Start of Block

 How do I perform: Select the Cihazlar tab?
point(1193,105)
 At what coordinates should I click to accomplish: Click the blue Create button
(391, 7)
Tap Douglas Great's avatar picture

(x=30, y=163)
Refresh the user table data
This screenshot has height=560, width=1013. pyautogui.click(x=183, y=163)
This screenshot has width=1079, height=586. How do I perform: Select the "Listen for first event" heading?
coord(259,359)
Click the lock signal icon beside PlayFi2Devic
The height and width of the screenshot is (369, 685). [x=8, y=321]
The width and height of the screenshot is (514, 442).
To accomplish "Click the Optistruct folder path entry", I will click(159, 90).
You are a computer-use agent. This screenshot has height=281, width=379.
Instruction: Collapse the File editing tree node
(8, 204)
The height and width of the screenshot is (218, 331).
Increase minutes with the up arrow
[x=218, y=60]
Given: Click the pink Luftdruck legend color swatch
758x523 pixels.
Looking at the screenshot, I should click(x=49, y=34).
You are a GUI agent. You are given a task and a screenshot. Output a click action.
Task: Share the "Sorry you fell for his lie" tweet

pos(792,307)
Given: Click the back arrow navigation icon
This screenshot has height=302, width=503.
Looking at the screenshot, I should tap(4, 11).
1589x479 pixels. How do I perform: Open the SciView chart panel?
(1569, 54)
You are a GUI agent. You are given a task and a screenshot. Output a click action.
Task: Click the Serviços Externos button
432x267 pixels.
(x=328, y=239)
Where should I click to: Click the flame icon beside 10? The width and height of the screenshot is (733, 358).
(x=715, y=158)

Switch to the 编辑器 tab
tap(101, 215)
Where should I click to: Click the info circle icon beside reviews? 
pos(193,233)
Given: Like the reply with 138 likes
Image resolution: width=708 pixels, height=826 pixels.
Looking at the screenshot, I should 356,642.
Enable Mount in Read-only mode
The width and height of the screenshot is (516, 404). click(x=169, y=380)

End of Block

- **EXERCISE REQUIREMENTS**: Set down each line from the line containing "758x523 pixels." through the final line of the data, exactly and with nothing added.

- **WRITTEN REPLY**:
758x523 pixels.
Looking at the screenshot, I should click(x=49, y=34).
You are a GUI agent. You are given a task and a screenshot. Output a click action.
Task: Share the "Sorry you fell for his lie" tweet

pos(792,307)
Given: Click the back arrow navigation icon
This screenshot has height=302, width=503.
Looking at the screenshot, I should tap(4, 11).
1589x479 pixels. How do I perform: Open the SciView chart panel?
(1569, 54)
You are a GUI agent. You are given a task and a screenshot. Output a click action.
Task: Click the Serviços Externos button
432x267 pixels.
(x=328, y=239)
Where should I click to: Click the flame icon beside 10? The width and height of the screenshot is (733, 358).
(x=715, y=158)

Switch to the 编辑器 tab
tap(101, 215)
Where should I click to: Click the info circle icon beside reviews? 
pos(193,233)
Given: Like the reply with 138 likes
Image resolution: width=708 pixels, height=826 pixels.
Looking at the screenshot, I should 356,642.
Enable Mount in Read-only mode
The width and height of the screenshot is (516, 404). click(x=169, y=380)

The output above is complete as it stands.